废园成为一个文化情结。它的出现标明时代精神已让位于乌托邦,精神和价值的追求已属凤毛麟角并处境艰难,而笼置在商品经济大潮和世俗生活之上的温情面纱消逝殆尽,大众生活露出了反崇高、反理性的粗俗性和平面性。人们只习惯于在影视调侃中咀嚼生活中那些最简单的事情和粗浅无聊的快乐,并在无信仰中盲目地渴望刺激和再生产作为自我生存的支点。
金钱意识开始在电视画面上聚焦,那些出入星级饭店的红男绿女,住有豪华的别墅,出有“宝马”“奔驰”,投怀送抱,手持大哥大,一幅现代白马“老总”图,引得阮囊羞涩的大众艳羡不已。

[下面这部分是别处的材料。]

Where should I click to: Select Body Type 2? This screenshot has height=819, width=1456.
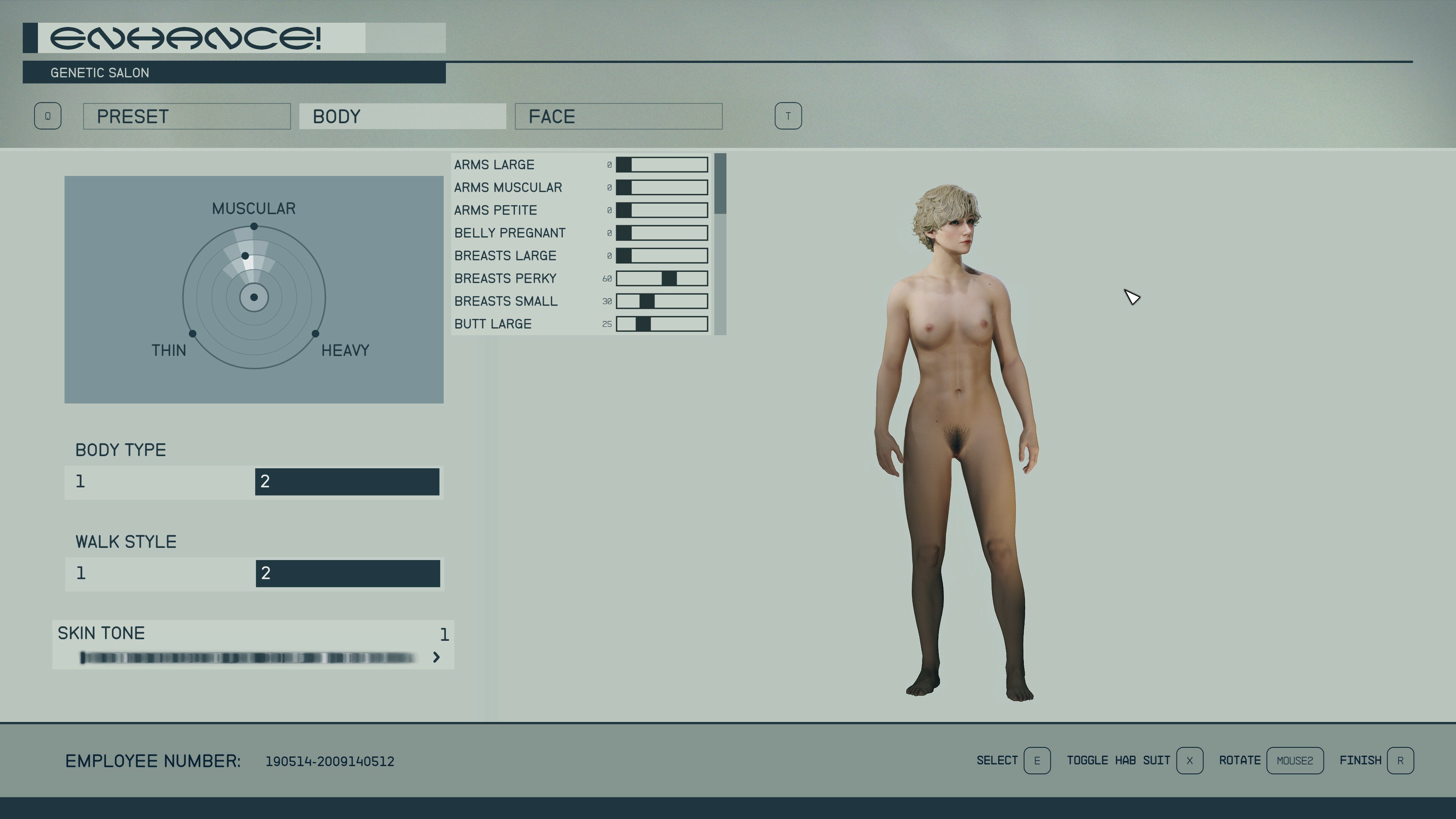tap(347, 482)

于是,在金钱就是幸福,时间就是金钱的现代人生阐释语境中,赚钱多少成为一个人是否成功的标志,而忙碌则成为当代人的身份证。忙碌使人们不再静思而与心灵独处,人们以电视“大款”为榜样,急欲抓住每一次生财机会,并速成了急功近利、投机取巧、坑蒙拐骗的各种技巧。一时间,十亿人民九亿商,人与人之间充满了捞一把的赌博心态。一旦得手便大红大紫,一失利便跳楼饮鸩,甚至为了蝇头微利而大量制造假冒伪劣和丧失人性地拐卖妇女儿童,丧失了整个生命的信念而变得冷漠、焦虑和贪婪。

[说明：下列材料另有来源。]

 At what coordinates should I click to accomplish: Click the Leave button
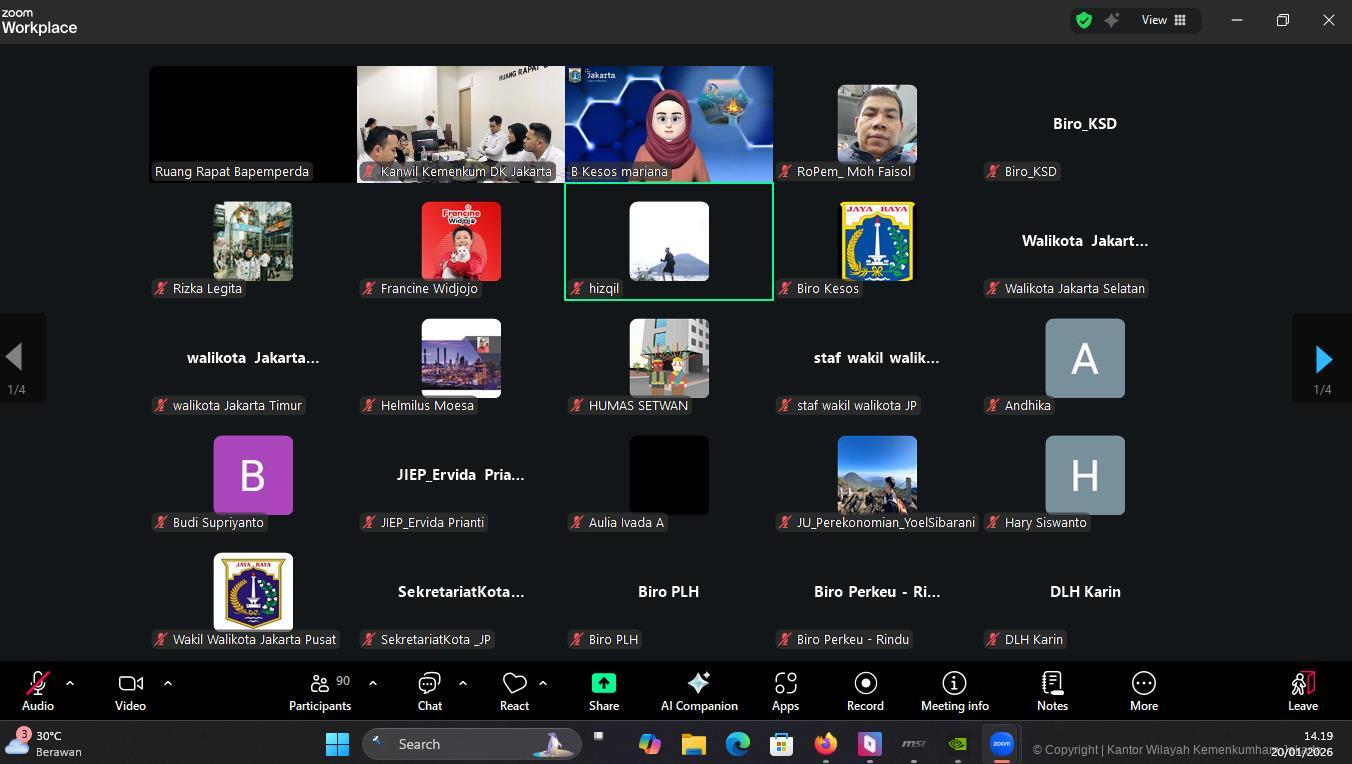click(x=1302, y=690)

在传媒所掀起的“沉重的肉身”对“沉重的精神”的反攻倒算中,整个文化界改观了:消解意义而张扬欲望,反对永恒而酷好当下,弃置精神而嗜谈本能。大众文化在传媒广告的牵引下,已经从文化的价值层面向游戏层面回溯:由文化批判而形式结构,由形式结构而直觉表现,由直觉表现而对象摹仿。由传媒所代表的文艺“类象”表明当代文化艺术由灵魂裸露的方式回缩到冷漠绝缘的“纯客观描述”,一种放逐本真情感的“语言游戏”。这种状态只能说明某些“大众艺术”的“大腕”的灵魂分裂成两半。这种分裂的灵魂,只能使意志失去涌动的力量,使当代传媒艺术性格更为乖张而飘浮。于是,在这种文化思潮的带领下,人们日益关注自己的钱包和自身的肉体,而对神圣美的东西不再信任,那种虔敬之心和美好情怀为狂妄之心和低俗之性所取代。于是,在这种文化氛围中,人们对光明美好之物总是以阴暗之心亵渎而后快之,有的对人自身的伟大之处加以嘲弄,以其猥琐的生存作为存在的最终目的,由此形成一种自我贬损的原罪心理,在丧失活生生的生命意识的同时,使自己成为一个物质膨胀的精神侏儒。而大众文化反过来强调了这种浑浑噩噩生活的现世合法性,于是,流行艺术借助传媒开始了以轻浅谑浪的“侃”的文字游戏人生和世界,去掉了人们所剩无几的价值关怀,使生命升华之境开始错位,使无聊的“肥皂剧”统管了人们感性生活的方方面面。一时间,由那种背离了生命启迪和直面苦难的大众文化包装过的软语柔甜的耳畔丝语,展开了征服漠视深度、玩味平面的大众的“文化策略”:时代缺乏高屋建瓴的人文精神导向和稳定的审美趣味,鼓吹漫无边际的消费观和享乐观,助长了不健全的好奇心和廉价幸福观,在广告化的生活场景中泛媚俗的人生喟叹和委琐的个人胸襟。而正常的文化批判被无判断的吹捧所淹没,追求一时的出名或生财成为当代文化景观中“短期效应”的全部目的。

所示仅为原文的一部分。